Beyond housing, the British Retail Consortium (BRC) and KPMG reported a steep annual drop in the volume of retail sales, citing higher interest rates as a key driver.
In addition to households being squeezed, the Institute of Directors (IoD), one of the UK’s main industry lobby groups, said that BoE rate hikes are hurting UK businesses. The IoD said there is ‘…quite a lot of downward pressure on prices coming through now’, adding that UK rates may peak ‘lower than the market is expecting.’
Fed and ECB Expectations Matter, Too
As with BoE expectations, US and Eurozone expectations have also seen a dovish repricing.
This is important. Like the BoE, both the Fed and the ECB have been battling inflation.
For the Fed, market pricing gives a high probability of the Fed’s hiking cycle already being completed. The market currently prices only a 12% probability of a 25bp hike at the next meeting on 20 September. For the following meeting on 1 November, that probability is only 22%.
For the ECB, expectations are slightly more hawkish but muted compared with this time last month. The market prices a 36% probability of a 25bp hike for the 14 September meeting and 61% for the 26 October meeting.
If expectations for the Fed and ECB become more dovish, it will exert additional pressure, beyond domestic considerations, on BoE expectations to follow suit.
UK Yields to Fall Further, Dragging GBP With Them
We think the 2-year gilt yield and GBP TWI can keep falling in H2. The former’s 2023 peak was on 6 July, while the latter’s YTD high printed on 11 July.
UK Short-End Yields
The week of 10 July, when we last wrote about UK rates and GBP, the 2-year gilt yield was at 5.44%, having peaked the week before at 5.56%. Back then, we called for a lower 2-year gilt yield, and it has since fallen to ~5% (Chart 1). We expect more downside.
The fall in the 2-year gilt yield in recent weeks has, of course, been driven by the more dovish BoE pricing.
Given Henry’s dovish BoE prognosis, together with the softening survey and hard data, we expect further pricing out of BoE tightening.
This will feed into the UK short-end and should see the 2-year gilt yield tumble further.
GBP Trade Weighted Index
Since the week of 10 July, when it peaked YTD, the GBP TWI is down about 1.1%. We think that on a trade-weighted basis, the pound can trade back to its 2023 low seen in early March. That is about 4.75% lower than now.

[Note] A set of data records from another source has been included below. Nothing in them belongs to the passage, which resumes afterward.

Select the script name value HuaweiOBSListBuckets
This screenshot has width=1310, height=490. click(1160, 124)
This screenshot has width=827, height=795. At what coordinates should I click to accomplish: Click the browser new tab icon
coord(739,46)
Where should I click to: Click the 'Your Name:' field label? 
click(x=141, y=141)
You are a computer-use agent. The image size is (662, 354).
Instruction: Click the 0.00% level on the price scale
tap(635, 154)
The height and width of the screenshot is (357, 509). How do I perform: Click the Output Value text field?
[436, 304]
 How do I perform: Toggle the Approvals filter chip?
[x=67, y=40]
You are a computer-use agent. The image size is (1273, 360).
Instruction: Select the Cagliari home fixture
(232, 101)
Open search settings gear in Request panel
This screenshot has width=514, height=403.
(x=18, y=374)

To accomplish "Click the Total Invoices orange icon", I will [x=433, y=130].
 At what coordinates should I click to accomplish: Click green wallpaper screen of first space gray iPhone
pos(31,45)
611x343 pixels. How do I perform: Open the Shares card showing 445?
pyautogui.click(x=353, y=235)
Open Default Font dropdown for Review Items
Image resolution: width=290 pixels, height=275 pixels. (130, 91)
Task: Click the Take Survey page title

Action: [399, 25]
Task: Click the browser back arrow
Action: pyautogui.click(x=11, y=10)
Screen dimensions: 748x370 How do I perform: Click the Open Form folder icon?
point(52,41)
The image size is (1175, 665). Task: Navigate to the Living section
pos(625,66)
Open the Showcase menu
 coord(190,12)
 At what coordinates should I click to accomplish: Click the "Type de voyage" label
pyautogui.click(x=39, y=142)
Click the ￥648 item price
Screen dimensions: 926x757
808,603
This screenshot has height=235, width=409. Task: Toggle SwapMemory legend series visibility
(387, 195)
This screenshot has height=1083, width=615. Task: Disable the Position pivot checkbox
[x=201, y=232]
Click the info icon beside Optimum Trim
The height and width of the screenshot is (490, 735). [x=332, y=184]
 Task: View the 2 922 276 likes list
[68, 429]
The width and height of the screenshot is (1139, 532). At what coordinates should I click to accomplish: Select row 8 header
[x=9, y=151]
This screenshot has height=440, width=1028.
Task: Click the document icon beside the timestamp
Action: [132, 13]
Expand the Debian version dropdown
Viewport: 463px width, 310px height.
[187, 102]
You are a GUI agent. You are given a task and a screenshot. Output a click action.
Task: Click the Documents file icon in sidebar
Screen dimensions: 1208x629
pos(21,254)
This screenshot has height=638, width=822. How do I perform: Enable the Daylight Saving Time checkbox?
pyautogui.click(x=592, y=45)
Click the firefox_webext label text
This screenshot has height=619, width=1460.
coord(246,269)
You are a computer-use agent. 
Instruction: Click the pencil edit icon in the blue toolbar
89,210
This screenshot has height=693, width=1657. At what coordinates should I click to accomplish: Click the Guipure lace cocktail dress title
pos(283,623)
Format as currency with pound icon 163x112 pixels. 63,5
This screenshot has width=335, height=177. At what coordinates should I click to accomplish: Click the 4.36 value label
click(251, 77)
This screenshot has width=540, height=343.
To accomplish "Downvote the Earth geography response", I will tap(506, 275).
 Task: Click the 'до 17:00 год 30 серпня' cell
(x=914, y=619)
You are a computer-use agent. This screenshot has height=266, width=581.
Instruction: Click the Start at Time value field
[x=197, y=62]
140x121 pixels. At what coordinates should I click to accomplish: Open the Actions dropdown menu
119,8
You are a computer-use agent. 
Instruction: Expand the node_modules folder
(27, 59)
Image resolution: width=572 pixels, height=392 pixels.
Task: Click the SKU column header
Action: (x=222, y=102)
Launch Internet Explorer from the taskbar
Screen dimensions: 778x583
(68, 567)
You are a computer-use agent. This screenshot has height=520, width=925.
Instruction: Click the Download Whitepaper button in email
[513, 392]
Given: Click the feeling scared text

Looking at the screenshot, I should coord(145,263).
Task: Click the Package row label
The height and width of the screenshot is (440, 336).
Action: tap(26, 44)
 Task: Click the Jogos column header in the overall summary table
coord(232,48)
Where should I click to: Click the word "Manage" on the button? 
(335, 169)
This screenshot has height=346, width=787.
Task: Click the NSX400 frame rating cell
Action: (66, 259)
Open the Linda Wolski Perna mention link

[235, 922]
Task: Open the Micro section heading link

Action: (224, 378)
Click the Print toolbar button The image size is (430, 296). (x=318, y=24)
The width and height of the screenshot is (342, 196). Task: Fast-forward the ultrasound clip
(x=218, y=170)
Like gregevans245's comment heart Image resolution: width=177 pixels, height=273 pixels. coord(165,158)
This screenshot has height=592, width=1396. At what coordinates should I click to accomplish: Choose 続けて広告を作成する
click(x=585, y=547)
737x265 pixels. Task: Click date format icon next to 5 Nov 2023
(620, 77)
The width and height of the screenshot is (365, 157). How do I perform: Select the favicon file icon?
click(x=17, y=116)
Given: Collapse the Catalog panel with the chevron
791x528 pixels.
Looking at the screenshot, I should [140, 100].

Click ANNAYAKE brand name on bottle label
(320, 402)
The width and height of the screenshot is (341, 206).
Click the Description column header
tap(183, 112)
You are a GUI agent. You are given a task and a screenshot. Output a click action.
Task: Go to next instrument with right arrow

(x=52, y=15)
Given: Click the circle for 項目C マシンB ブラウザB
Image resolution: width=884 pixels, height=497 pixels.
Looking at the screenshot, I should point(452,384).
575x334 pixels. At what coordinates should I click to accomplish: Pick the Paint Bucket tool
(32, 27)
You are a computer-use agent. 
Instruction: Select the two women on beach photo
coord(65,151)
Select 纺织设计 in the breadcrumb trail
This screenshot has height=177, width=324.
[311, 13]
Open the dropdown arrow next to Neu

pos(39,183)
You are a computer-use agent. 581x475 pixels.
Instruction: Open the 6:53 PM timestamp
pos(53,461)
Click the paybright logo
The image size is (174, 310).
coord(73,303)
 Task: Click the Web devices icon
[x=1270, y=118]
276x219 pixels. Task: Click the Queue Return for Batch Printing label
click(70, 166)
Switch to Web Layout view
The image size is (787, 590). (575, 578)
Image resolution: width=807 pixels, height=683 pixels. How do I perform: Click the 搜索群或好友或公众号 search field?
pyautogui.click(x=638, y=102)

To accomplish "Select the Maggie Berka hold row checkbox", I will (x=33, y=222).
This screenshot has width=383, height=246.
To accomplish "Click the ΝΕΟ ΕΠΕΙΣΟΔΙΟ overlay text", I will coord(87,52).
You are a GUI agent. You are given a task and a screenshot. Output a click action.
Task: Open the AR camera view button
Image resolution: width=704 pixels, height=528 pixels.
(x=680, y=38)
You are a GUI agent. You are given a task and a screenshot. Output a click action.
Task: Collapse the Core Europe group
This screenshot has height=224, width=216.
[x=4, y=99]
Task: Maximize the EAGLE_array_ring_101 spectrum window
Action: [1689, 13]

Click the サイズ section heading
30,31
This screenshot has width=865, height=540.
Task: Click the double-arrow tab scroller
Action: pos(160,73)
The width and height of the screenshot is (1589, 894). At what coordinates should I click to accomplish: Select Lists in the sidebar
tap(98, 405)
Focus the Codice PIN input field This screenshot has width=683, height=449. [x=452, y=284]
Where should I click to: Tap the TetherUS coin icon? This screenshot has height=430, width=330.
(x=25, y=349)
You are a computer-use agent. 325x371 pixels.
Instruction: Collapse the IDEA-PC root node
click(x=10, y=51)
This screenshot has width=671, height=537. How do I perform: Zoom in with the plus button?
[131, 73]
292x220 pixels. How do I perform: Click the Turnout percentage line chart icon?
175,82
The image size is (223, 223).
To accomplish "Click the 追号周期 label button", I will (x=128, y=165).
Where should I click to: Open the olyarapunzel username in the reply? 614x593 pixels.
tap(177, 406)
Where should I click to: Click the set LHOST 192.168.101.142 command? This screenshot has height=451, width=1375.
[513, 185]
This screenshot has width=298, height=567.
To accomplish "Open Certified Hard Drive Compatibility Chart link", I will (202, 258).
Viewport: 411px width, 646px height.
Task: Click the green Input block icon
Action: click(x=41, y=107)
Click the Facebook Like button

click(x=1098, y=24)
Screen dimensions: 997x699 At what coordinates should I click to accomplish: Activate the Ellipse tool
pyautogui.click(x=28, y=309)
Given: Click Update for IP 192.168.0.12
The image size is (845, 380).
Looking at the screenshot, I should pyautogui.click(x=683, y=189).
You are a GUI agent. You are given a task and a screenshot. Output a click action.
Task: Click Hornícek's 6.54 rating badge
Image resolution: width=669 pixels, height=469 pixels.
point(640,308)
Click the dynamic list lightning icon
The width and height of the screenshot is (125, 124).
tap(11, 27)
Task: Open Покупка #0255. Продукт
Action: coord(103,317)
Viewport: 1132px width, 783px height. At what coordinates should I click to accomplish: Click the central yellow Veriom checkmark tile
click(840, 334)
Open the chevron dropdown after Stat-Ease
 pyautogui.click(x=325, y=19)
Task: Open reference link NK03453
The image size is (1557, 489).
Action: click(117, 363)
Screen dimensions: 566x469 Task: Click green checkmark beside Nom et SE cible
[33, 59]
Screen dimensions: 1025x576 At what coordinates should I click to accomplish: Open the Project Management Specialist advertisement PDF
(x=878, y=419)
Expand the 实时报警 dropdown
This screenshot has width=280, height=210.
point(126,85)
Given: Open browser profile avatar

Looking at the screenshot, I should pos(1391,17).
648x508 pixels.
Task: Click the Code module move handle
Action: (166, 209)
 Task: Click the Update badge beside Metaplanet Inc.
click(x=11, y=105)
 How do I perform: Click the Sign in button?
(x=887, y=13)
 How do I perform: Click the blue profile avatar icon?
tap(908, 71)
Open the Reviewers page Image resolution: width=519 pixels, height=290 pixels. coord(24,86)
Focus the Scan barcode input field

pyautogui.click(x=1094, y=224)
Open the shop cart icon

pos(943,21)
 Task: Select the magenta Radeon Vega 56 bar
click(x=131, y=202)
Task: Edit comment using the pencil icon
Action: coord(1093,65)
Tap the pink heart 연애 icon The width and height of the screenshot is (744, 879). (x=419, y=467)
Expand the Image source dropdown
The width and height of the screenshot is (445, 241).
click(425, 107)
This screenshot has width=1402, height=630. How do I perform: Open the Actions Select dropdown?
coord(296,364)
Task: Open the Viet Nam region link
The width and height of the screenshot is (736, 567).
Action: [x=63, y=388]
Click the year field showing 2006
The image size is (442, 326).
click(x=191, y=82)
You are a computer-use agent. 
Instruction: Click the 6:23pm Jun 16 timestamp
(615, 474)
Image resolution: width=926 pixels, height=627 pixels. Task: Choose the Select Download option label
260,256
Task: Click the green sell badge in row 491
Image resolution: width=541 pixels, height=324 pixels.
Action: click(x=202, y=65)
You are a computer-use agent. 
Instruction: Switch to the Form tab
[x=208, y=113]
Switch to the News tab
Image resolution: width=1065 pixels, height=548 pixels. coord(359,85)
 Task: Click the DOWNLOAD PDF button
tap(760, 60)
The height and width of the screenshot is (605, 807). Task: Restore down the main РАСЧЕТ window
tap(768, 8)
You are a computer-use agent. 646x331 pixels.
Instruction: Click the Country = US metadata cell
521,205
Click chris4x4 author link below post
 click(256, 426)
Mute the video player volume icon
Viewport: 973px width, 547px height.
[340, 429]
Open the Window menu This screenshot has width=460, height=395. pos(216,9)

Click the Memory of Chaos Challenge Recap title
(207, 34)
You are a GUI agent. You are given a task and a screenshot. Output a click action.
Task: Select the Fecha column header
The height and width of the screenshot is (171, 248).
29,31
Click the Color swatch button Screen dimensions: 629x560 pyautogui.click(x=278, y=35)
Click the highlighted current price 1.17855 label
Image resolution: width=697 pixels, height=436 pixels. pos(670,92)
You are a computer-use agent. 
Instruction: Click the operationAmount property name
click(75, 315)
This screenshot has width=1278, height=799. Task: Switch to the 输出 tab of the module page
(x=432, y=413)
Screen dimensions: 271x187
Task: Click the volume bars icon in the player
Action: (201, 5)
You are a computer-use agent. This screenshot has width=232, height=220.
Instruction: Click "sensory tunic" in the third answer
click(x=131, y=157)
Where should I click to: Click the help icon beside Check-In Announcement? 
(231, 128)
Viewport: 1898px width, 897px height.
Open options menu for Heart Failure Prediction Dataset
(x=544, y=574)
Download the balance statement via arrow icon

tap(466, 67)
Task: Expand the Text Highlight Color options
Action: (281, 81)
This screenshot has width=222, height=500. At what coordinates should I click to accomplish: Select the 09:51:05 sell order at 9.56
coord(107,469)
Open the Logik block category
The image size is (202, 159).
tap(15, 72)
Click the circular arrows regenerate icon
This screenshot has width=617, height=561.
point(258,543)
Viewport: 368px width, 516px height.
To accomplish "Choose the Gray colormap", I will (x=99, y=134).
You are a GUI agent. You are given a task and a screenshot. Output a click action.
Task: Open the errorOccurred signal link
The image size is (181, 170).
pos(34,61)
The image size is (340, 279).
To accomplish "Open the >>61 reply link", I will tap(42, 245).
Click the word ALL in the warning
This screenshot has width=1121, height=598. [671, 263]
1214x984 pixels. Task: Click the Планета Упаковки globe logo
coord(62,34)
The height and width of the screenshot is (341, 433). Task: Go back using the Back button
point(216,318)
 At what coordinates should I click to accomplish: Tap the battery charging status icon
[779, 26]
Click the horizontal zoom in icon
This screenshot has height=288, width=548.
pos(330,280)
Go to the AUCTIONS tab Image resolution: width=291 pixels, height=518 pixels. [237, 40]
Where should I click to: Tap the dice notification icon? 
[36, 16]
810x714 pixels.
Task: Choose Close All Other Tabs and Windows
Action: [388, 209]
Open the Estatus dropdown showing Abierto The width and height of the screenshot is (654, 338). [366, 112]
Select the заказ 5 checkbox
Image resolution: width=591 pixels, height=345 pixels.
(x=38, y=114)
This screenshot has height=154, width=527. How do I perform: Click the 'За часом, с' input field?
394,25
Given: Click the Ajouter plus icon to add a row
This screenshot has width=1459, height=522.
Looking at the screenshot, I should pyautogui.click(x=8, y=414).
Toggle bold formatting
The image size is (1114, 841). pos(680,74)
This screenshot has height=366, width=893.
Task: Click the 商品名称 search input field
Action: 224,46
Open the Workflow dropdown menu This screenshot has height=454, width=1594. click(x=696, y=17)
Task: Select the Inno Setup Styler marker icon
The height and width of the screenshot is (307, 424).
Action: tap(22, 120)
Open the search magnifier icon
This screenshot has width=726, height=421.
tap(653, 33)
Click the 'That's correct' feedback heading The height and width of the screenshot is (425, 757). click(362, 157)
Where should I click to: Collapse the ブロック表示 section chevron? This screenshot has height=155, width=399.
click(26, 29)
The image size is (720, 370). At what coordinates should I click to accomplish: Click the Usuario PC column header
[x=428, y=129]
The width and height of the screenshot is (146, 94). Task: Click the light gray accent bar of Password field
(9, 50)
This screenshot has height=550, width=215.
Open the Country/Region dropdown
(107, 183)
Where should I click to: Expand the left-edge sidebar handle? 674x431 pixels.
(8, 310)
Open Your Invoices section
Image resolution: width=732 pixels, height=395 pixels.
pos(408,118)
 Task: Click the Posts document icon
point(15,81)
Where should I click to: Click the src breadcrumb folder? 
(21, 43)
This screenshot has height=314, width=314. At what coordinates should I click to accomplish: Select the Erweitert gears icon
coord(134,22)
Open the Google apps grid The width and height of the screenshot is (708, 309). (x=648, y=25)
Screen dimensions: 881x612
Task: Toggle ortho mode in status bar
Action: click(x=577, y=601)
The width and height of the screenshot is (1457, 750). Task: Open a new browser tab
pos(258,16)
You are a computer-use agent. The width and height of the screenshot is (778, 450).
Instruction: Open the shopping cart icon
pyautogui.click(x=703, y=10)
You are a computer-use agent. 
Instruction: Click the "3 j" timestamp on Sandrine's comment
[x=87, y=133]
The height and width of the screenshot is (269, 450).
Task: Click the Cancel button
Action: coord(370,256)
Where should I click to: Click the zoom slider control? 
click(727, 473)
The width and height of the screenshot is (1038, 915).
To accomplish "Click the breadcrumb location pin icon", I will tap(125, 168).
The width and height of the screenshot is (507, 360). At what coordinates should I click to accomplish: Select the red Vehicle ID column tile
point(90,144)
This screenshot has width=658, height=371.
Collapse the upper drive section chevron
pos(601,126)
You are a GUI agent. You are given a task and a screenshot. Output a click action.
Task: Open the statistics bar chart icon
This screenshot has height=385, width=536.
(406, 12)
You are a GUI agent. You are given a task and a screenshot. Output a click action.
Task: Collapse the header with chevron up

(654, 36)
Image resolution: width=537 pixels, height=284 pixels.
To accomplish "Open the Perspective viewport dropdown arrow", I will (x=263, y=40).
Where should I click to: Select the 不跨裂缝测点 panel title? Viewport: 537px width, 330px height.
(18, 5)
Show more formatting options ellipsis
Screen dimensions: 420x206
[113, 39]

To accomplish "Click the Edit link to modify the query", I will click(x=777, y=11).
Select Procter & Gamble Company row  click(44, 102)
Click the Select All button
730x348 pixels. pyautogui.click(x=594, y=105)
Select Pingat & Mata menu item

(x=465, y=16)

The reasoning is simple. As BoE pricing continues its dovish trend, lower UK yields will weigh on the pound.
Throughout the year, we have argued that periods of GBP outperformance in 2023 have been driven largely by aggressive expectations of BoE tightening.
Those expectations have started to unwind, and the pound has traded lower. Expect more of the same in coming months.
We Like GBP/CHF Lower
Beyond the GBP TWI, our favourite currency pair through which to play GBP weakness is against the Swiss franc (CHF). We like short GBP/CHF.
The franc is the strongest G10 currency YTD, and we expect this broad CHF strength to continue into H2 2023.
We published a bearish GBP/CHF view on 1 June, as part of a wider bearish GBP outlook. The pair has since fallen about 1.7%.
We expect this to continue thanks to a more dovish BoE, leading to lower UK yields, combined with ongoing CHF resilience. That should see the pair trade down toward the record low (on a closing basis) seen last September, near 1.06.
My colleague Ben Ford wrote on 28 July that the franc was due a downward retracement versus the euro. Ben viewed this potential move as a correction.
Should the EUR/CHF correction occur (the pair has tracked sideways since Ben’s piece was published), CHF weakness may feed into GBP/CHF. We would view this prospective move as corrective and a selling opportunity for GBP/CHF.